Radford looked away from the ghastly document to his wife. Though she had her screen in place, the color had drained from her face. He discerned other small signs of distress: the slight tremble of her lips and hands.

“Very . . . surprised, that’s all,” she said. “But I promise you I won’t faint.”

“I might,” he said. “Do sit, Clara. Westcott has left his comfortable seat by the fire for you. And he’ll feel better about ruining your honeymoon if you’d at least deprive him of the chair.”

She gave Radford one quick, anguished look, then sat. She composed herself. “I beg your pardon. I can’t quite take it in. Does the letter say how it happened?”

He couldn’t quite take it in, either. He could scarcely think, his brain clamored so. He made himself stare at the paper in his hand until the blur of ink resolved into words. He scanned the pages.

“The news runs rather longer than my father’s announcement,” he said.

“A lawyer wrote it, that’s why,” Father said. “You’d better translate for your lady, son. I can’t bring myself to repeat the story. Too infuriating.”

“Better you don’t, my dear,” Mother said.

Better Father didn’t, indeed. He was badly shaken, though anger seemed to be displacing shock. All the same, any strong emotion debilitated him.

Even Radford felt as though somebody had struck him with a club.

Naturally, logic had allowed for the possibility of Bernard’s dying young. This awareness had always hung in the back of Radford’s mind, especially lately, since the other Radford men had become deceased so unexpectedly. But the idea had hung very far in the back of his mind.

Beyond question Bernard was obese and a drunkard. Radford had warned him about damage to his liver, among other health concerns. But overindulgence rarely caught up with a man so early in life. England abounded in men like Bernard, and they lived into old age. The previous King, a glutton who swilled drink and laudanum by the gallon, lived into his sixties.

Thirty years old.

It made no sense. Yet it had to make sense because here it was, written in a legal hand on costly paper, page after page of it.

Radford read it through once, picking out the essentials, then once more, translating and condensing the lawyerly convolutions for his wife.

“He’d been hunting,” he said. “A large party, including his chosen lady. It seems he’d come out of a wood and to the edge of a steep bank. It had rained hard the day before and the stream below was swollen. Oh, and better and better: He was riding a hunter he’d bought very recently—­to impress the lady, I don’t doubt. A new horse, slick ground—­and of course he was near blind drunk, though one obtains only a glimpse of the fact through all the careful verbiage dancing about it.”

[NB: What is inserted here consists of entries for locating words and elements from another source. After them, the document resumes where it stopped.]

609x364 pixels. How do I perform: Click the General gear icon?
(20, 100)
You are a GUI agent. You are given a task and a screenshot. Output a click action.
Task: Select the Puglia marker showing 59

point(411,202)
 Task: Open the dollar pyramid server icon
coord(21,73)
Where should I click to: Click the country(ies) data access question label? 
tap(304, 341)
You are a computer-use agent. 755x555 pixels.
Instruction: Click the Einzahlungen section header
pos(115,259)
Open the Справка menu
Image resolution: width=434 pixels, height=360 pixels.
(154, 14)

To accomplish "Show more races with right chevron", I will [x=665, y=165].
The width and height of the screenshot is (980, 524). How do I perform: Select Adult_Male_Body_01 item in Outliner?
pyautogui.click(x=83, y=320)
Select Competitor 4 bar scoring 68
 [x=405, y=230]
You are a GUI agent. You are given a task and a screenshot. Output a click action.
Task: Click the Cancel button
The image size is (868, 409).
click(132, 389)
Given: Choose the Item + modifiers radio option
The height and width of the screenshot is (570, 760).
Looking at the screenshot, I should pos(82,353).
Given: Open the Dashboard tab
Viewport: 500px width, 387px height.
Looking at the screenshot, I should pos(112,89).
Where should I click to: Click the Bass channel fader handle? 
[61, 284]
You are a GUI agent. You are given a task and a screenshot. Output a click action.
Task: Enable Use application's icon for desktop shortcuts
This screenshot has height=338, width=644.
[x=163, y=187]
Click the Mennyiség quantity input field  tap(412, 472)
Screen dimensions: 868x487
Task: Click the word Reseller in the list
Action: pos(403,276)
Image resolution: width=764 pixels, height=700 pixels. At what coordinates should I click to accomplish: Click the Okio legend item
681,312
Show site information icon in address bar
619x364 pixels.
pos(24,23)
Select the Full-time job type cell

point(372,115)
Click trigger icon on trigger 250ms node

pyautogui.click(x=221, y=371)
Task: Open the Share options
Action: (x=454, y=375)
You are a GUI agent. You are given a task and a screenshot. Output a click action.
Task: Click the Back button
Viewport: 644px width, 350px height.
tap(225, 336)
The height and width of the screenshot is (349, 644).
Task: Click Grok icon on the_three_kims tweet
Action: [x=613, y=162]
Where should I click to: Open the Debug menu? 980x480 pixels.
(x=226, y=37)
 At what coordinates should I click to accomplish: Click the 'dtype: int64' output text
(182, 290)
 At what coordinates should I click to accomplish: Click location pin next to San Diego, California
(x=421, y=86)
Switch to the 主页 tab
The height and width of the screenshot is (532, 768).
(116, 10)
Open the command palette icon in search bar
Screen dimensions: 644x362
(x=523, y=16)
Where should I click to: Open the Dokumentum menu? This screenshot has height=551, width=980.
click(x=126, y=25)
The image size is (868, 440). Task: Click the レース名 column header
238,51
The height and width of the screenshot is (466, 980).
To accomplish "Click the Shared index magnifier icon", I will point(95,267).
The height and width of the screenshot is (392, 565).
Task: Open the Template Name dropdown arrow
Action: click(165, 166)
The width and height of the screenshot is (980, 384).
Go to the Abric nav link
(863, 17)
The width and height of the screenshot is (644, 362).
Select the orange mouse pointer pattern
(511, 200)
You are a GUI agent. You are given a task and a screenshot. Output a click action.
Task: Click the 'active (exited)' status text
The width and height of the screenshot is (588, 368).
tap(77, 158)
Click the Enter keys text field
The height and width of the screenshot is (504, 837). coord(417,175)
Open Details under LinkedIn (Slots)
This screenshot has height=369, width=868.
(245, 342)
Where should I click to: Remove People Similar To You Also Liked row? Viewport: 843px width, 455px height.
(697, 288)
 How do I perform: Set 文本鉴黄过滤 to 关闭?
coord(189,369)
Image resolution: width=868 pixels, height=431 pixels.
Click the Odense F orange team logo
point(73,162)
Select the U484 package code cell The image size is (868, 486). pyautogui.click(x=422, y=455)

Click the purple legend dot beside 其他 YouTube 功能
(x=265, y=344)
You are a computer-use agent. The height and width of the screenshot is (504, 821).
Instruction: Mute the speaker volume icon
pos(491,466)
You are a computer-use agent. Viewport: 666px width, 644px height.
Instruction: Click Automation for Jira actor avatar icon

He turned a page and frowned. “Since he got separated from the others, we have no eyewitnesses. No way to be sure whether he tried to leap the stream and his mount balked, or the animal was game but Bernard’s weight and the wet conditions undermined the jump. In any event, given the horse’s superficial scratches and coating of mud, it’s clear the creature slipped and went over the edge. The hunt party found Bernard in the water, with a gash in his head. Either he’d hit his head, and the blow killed him, or he’d hit his head, lost consciousness, and drowned before he could be rescued. The doctor who examined him afterward said the blow killed him.”

“He would,” Father said. “The victim was a duke. Most physicians would choose the explanation most liable to absolve others in the party of fault or guilt. No one could have saved him, in other words, even had they rea

ched him sooner or heaved him out of the water more quickly.”

“I’d better examine the body myself,” Radford said. “And question the doctor.”

“You’d better,” his father said. “And without loss of time.”